Editor's Plate: The Eternal Quest for What's Next

May 24, 2018
The Next Big Thing – in technology, product development or consumer tastes – is a perpetual quest, and there may be missteps, but don’t stop trying.

Two months ago I ran out of my staple Coca-Cola Cherry Zero and headed to the local grocery to restock. Coke was not on sale ($1.70 per 2-liter bottle) but Pepsi was (88 cents!). Hmmm.

I’ve written before about diet cherry cola being my go-to beverage, and I used to buy the Coca-Cola or Pepsi products interchangeably, depending upon price. I couldn’t detect a difference in taste; they were both good products. On the rare occasions when I found a store brand of diet cherry cola, I stayed with my two branded favorites.
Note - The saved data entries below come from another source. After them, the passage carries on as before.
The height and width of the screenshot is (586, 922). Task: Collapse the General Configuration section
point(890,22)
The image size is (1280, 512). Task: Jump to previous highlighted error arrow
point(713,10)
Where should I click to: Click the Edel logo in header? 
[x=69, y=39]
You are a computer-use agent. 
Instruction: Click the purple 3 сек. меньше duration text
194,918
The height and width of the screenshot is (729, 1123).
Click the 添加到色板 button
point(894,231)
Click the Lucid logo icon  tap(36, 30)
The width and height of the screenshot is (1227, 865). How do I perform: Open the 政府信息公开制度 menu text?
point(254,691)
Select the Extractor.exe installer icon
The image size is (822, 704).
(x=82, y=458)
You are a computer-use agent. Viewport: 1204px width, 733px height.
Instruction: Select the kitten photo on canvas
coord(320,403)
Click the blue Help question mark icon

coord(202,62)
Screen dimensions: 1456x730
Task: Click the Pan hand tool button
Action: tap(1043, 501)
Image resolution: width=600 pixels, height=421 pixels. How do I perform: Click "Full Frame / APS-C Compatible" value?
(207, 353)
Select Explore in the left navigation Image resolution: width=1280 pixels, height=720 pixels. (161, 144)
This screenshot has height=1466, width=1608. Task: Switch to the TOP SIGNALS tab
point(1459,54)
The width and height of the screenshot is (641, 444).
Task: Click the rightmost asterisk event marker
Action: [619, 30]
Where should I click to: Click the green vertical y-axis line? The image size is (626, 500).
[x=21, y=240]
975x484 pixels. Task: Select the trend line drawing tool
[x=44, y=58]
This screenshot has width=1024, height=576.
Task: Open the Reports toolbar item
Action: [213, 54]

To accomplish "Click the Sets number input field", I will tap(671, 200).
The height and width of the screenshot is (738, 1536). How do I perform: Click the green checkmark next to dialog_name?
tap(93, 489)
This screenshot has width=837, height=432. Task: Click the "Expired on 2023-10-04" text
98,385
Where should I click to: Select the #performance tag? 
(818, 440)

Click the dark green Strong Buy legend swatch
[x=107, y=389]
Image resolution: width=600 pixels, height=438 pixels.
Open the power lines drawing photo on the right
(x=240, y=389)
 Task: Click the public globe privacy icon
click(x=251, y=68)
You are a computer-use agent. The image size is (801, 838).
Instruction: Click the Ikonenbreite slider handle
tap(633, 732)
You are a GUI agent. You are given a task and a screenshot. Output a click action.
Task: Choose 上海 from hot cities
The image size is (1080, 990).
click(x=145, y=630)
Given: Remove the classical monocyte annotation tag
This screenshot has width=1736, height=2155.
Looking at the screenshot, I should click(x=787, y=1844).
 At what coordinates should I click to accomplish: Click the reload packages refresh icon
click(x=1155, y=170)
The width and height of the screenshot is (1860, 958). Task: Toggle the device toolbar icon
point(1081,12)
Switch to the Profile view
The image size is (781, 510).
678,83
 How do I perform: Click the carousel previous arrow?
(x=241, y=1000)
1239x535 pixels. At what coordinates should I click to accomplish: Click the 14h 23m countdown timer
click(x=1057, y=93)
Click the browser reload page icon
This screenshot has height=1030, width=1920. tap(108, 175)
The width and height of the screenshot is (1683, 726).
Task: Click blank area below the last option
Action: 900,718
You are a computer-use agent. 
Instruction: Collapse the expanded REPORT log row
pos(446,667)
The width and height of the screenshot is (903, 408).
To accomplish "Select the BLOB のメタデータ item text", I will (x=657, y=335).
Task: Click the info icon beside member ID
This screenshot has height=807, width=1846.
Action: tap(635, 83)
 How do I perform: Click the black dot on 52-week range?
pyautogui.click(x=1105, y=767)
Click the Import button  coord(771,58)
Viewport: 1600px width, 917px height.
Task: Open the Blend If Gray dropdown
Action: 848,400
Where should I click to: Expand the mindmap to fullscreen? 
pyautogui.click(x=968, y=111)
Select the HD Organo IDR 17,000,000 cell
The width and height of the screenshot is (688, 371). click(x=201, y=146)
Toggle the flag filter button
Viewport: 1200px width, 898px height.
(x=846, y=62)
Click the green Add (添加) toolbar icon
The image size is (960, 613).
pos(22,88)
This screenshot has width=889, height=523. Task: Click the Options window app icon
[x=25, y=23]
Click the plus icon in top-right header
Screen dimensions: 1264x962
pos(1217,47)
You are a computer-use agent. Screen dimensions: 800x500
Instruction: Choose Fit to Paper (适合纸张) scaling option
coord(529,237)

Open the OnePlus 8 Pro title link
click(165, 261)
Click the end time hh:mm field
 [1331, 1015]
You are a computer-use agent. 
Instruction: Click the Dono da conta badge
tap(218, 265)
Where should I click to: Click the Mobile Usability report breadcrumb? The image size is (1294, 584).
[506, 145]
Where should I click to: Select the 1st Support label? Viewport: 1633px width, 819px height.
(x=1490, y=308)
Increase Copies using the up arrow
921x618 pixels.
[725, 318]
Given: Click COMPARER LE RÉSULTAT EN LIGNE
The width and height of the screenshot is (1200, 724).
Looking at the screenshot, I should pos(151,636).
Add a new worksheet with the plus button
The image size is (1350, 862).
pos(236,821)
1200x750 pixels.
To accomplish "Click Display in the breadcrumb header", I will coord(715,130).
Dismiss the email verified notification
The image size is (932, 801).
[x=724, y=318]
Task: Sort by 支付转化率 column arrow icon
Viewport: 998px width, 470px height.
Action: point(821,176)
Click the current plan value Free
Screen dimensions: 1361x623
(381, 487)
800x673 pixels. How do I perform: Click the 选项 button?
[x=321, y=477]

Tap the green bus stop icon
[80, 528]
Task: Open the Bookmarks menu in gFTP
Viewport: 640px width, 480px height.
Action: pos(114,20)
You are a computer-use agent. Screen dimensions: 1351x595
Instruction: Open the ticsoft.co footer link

Then, in 2015, I wrote – somewhat admirably – of PepsiCo being brave enough to change its sweetener from aspartame to a blend of sucralose and acesulfame potassium because of (perceived) consumer concerns over safety of aspartame.

While nothing in the realm of food safety frightens me, I at first gravitated toward Diet Pepsi Wild Cherry because of that decision. Not because I’m worried about aspartame but because I applauded PepsiCo for trying to ascertain What’s Next and for being brave enough to act. I was even mildly excited when I bought my first bottle of the new formula. But when I tasted it, that first bottle became my last bottle. I have the least discriminating taste buds I know of, but even I could tell the difference, and the difference was not good.

Three years went by and on the rare occasions when I did buy Diet Pepsi it only confirmed my decision to stick with Coke. I wasn’t alone; sales of all formulas of Diet Pepsi were tanking because of the taste difference. For me, it was nothing but aspartame-laced Coca-Cola Cherry Zero, even when the Pepsi products were on sale.

The sales drop was not a temporary thing, and eventually there were reports that PepsiCo was relenting, that the aspartame was coming back. The stories always mentioned Diet Pepsi, never Diet Pepsi Wild Cherry, and I kept checking the label of their cherry cola for the return of aspartame, but they took forever to get around to my Pepsi product.

Then came that $1.70 vs. 88 cents evening at Jewel Food Store. I looked and there, back on the ingredient statement, was aspartame. I bought, I drank, I enjoyed again.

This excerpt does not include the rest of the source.